• **Document excerpt**
※

Whilst no one is drawing definitive parallels, there are echoes of the game’s narrative in Jan Leike, a recently departed safety researcher and head of superalignment at OpenAI, accusing the company behind ChatGPT of prioritising “shiny products” over safety [10]. The concern aired by Leike, and centred in Horizon, is that innovation without pragmatism risks disaster: economic to existential.

Humanity has a long and inglorious history of prioritising profit over welfare, and neglecting the lethal risks of technological advancement. Open-air nuclear weapons testing, for example, has caused a legacy of health problems for exposed humans [11]. Horizon: Zero Dawn articulates the anxiety that the nature of modern capitalist societies, and their obsessive pursuit of growth, increases the risk of carelessness in technological innovation and therefore catastrophic incidents. Major players in AI development have, at least publicly, committed to addressing such risk. Anthropic announced a major advancement in understanding the internal mechanics of AI models [12], and OpenAI recently set up a new safety and security committee, comprising cybersecurity, technical, and policy experts [13]. Despite the recent Global AI Summit, however, which concluded with several international agreements around global safety standards and behaviour [14], there remains a lack of universal regulation to govern the safe development of AI. Ensuring collective alignment is even more difficult when we consider the fact that human societies—and even individuals themselves—often adhere to varying and porous moral structures and ethical boundaries.

※

• **Data to examine**

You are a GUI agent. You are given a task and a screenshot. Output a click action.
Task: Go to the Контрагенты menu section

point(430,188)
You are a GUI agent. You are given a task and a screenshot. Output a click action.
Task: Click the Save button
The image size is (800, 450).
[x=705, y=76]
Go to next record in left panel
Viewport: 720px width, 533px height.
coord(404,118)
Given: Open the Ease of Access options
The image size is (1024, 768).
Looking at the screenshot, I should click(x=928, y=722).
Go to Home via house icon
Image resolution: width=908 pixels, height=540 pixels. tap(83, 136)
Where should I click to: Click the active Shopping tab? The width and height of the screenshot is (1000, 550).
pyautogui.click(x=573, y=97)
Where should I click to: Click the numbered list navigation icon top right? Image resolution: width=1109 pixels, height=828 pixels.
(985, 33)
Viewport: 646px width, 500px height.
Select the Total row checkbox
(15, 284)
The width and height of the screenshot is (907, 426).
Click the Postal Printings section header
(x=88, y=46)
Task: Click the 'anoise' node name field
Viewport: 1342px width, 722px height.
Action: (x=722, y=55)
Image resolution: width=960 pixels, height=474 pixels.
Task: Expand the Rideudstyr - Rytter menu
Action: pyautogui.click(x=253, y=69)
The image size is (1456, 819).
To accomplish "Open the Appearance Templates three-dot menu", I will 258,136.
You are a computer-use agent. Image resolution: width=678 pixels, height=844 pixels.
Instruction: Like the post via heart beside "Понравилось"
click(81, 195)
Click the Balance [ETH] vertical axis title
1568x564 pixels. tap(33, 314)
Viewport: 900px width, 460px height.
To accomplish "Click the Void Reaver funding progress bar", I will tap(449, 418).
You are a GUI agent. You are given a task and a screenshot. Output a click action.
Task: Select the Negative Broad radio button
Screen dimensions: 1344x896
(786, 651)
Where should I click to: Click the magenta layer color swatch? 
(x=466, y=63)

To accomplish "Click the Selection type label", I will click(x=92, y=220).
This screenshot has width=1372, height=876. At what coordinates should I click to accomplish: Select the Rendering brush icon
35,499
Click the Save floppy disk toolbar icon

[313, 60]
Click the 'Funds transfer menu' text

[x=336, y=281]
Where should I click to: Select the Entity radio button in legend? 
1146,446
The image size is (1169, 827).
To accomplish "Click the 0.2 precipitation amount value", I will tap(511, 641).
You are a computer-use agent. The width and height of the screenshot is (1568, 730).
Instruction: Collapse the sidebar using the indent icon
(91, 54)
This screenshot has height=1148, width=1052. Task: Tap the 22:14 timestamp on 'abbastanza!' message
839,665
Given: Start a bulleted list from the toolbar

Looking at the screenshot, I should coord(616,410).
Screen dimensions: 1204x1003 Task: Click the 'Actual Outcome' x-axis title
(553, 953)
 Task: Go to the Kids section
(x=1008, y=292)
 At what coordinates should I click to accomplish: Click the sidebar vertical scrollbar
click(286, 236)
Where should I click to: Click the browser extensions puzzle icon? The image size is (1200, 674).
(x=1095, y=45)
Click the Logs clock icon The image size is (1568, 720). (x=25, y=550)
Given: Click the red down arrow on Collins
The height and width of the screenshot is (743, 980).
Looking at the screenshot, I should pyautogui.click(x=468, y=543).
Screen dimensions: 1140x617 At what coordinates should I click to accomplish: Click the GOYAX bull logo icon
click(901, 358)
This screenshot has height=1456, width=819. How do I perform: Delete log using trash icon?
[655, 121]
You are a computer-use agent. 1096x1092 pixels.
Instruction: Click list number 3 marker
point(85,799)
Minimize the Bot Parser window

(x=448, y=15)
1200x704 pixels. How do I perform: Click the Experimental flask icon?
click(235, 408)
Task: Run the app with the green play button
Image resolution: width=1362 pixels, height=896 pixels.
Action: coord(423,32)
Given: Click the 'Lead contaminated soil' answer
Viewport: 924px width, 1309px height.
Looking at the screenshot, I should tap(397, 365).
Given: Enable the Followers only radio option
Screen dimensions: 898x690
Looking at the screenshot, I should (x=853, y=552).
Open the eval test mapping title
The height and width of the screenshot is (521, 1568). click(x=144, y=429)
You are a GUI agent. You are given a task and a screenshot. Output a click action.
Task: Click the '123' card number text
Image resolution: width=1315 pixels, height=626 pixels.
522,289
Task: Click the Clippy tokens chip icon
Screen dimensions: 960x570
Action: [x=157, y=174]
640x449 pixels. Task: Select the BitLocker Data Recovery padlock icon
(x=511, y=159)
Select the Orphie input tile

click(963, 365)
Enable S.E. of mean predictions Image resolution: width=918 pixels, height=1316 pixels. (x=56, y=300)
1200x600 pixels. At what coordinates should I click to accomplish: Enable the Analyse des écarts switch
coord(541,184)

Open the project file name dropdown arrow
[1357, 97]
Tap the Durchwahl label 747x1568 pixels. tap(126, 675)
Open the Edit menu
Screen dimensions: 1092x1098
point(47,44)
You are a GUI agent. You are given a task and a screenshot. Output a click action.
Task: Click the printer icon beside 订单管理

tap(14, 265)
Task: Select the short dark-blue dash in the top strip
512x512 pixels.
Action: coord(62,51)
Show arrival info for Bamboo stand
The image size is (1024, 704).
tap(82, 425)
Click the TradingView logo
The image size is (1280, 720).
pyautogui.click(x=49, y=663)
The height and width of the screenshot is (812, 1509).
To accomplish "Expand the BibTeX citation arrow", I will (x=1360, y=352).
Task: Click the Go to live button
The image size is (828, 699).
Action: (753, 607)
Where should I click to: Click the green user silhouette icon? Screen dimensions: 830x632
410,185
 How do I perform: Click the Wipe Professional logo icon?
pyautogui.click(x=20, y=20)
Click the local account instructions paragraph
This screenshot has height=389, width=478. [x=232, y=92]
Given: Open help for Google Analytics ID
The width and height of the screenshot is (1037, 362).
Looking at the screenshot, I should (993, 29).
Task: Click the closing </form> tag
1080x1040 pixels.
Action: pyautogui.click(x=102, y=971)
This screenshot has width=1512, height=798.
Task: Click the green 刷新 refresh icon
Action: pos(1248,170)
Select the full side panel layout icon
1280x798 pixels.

※

• **Complete the following**
1. In the text on Horizon: Zero Dawn and AI safety, who does OpenAI's new safety and security committee include?
2. Continue the text on Horizon: Zero Dawn and AI safety, starting after its last sentence.
The items come from a different source than the text about Horizon: Zero Dawn and AI safety.

• **Answers to the problems**
1. Cybersecurity, technical, and policy experts.

2.
“I ought to be thy Adam”: Conclusion

Anxieties around human creations no longer aligned with our ethical expectations are remarkably enduring. Arguably, one of the first representations of AI misaligned with its human creator was Mary Shelley’s promethean Frankenstein (1818). Whilst this blog post has focused on current explorations of AI misalignment, Shelley’s story is remarkably prescient: a scientist creates a super-intelligent being, readily capable of outperforming humans, and who—as a direct consequence of failed guardianship and lack of nurturing—ultimately destroys him. As we have seen, its message has persisted in fiction: the chief threat is not rogue AI but human mismanagement and a failure to recognise and fulfil obligations to our artificial creations.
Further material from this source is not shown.